# [589. N-ary Tree Preorder Traversal](https://leetcode.com/problems/n-ary-tree-preorder-traversal/)

## 题目

Given the `root` of an n-ary tree, return *the preorder traversal of its nodes' values*.

Nary-Tree input serialization is represented in their level order traversal. Each group of children is separated by the null value (See examples)

**Example 1:**

![https://assets.leetcode.com/uploads/2018/10/12/narytreeexample.png](https://assets.leetcode.com/uploads/2018/10/12/narytreeexample.png)

```
Input: root = [1,null,3,2,4,null,5,6]
Output: [1,3,5,6,2,4]
```

**Example 2:**

![https://assets.leetcode.com/uploads/2019/11/08/sample_4_964.png](https://assets.leetcode.com/uploads/2019/11/08/sample_4_964.png)

```
Input: root = [1,null,2,3,4,5,null,null,6,7,null,8,null,9,10,null,null,11,null,12,null,13,null,null,14]
Output: [1,2,3,6,7,11,14,4,8,12,5,9,13,10]
```

**Constraints:**

- The number of nodes in the tree is in the range `[0, 104]`.
- `0 <= Node.val <= 10^4`
- The height of the n-ary tree is less than or equal to `1000`.

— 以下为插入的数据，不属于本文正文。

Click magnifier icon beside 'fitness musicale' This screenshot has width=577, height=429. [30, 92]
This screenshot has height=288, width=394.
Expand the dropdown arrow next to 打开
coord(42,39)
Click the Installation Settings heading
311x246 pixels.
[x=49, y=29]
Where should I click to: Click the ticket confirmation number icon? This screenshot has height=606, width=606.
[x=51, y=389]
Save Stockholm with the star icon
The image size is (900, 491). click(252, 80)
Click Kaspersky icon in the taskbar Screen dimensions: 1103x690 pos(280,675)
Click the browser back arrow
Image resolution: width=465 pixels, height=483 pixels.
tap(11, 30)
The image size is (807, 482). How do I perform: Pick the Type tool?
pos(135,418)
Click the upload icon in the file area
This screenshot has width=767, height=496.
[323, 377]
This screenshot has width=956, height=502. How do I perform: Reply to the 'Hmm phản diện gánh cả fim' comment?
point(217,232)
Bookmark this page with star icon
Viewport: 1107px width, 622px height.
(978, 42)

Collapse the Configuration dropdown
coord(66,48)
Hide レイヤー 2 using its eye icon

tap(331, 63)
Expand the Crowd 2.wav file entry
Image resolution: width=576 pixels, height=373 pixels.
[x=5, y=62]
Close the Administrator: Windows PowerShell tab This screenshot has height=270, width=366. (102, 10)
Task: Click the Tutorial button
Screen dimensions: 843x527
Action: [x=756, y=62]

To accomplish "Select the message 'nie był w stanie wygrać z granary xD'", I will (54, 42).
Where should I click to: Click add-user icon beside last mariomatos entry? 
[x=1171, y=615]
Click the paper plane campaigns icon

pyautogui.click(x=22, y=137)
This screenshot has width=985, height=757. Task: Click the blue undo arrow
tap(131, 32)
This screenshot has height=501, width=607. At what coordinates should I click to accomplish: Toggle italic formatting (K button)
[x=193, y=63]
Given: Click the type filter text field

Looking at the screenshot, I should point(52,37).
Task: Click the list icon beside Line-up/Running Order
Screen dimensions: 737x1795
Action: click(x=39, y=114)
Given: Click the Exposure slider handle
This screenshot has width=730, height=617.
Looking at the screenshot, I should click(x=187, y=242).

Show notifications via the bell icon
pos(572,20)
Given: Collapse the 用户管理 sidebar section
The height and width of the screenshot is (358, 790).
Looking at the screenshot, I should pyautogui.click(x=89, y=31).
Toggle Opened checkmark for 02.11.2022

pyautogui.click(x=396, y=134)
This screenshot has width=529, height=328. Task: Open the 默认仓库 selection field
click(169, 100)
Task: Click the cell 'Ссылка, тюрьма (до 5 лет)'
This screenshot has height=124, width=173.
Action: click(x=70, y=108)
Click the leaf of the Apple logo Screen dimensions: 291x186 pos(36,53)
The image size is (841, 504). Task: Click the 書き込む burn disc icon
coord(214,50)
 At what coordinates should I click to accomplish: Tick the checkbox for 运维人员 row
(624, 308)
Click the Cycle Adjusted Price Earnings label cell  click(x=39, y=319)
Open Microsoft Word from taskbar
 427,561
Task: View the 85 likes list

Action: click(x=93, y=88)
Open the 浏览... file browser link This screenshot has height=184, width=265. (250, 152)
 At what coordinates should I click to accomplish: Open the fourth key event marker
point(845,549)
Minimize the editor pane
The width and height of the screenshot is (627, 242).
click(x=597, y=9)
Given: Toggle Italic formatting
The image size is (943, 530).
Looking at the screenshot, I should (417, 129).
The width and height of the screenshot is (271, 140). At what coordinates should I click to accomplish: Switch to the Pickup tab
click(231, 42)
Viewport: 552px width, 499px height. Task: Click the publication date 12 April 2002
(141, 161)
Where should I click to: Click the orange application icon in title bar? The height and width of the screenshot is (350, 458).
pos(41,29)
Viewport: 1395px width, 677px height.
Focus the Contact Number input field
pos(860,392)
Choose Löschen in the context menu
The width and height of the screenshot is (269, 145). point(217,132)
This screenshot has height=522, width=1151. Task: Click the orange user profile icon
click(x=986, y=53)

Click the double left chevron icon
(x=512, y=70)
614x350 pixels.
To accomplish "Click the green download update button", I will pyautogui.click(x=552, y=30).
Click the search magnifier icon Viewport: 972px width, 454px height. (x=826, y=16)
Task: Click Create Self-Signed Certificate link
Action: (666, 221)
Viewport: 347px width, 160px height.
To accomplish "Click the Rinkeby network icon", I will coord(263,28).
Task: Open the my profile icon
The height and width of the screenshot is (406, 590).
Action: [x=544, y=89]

**Follow up:** Recursive solution is trivial, could you do it iteratively?

## 题目大意

给定一个 N 叉树，返回其节点值的 **前序遍历** 。N 叉树 在输入中按层序遍历进行序列化表示，每组子节点由空值 `null` 分隔（请参见示例）。

## 解题思路

- N 叉树和二叉树的前序遍历原理完全一样。二叉树非递归解法需要用到栈辅助，N 叉树同样如此。将父节点的所有孩子节点**逆序**入栈，逆序的目的是为了让前序节点永远在栈顶。依次循环直到栈里所有元素都出栈。输出的结果即为 N 叉树的前序遍历。时间复杂度 O(n)，空间复杂度 O(n)。
- 递归解法非常简单，见解法二。

## 代码

```go
package leetcode

//  Definition for a Node.
type Node struct {
	Val      int
	Children []*Node
}

// 解法一 非递归
func preorder(root *Node) []int {
	res := []int{}
	if root == nil {
		return res
	}
	stack := []*Node{root}
	for len(stack) > 0 {
		r := stack[len(stack)-1]
		stack = stack[:len(stack)-1]
		res = append(res, r.Val)
		tmp := []*Node{}
		for _, v := range r.Children {
			tmp = append([]*Node{v}, tmp...) // 逆序存点
		}
		stack = append(stack, tmp...)
	}
	return res
}

// 解法二 递归
func preorder1(root *Node) []int {
	res := []int{}
	preorderdfs(root, &res)
	return res
}

func preorderdfs(root *Node, res *[]int) {
	if root != nil {
		*res = append(*res, root.Val)
		for i := 0; i < len(root.Children); i++ {
			preorderdfs(root.Children[i], res)
		}
	}
}
```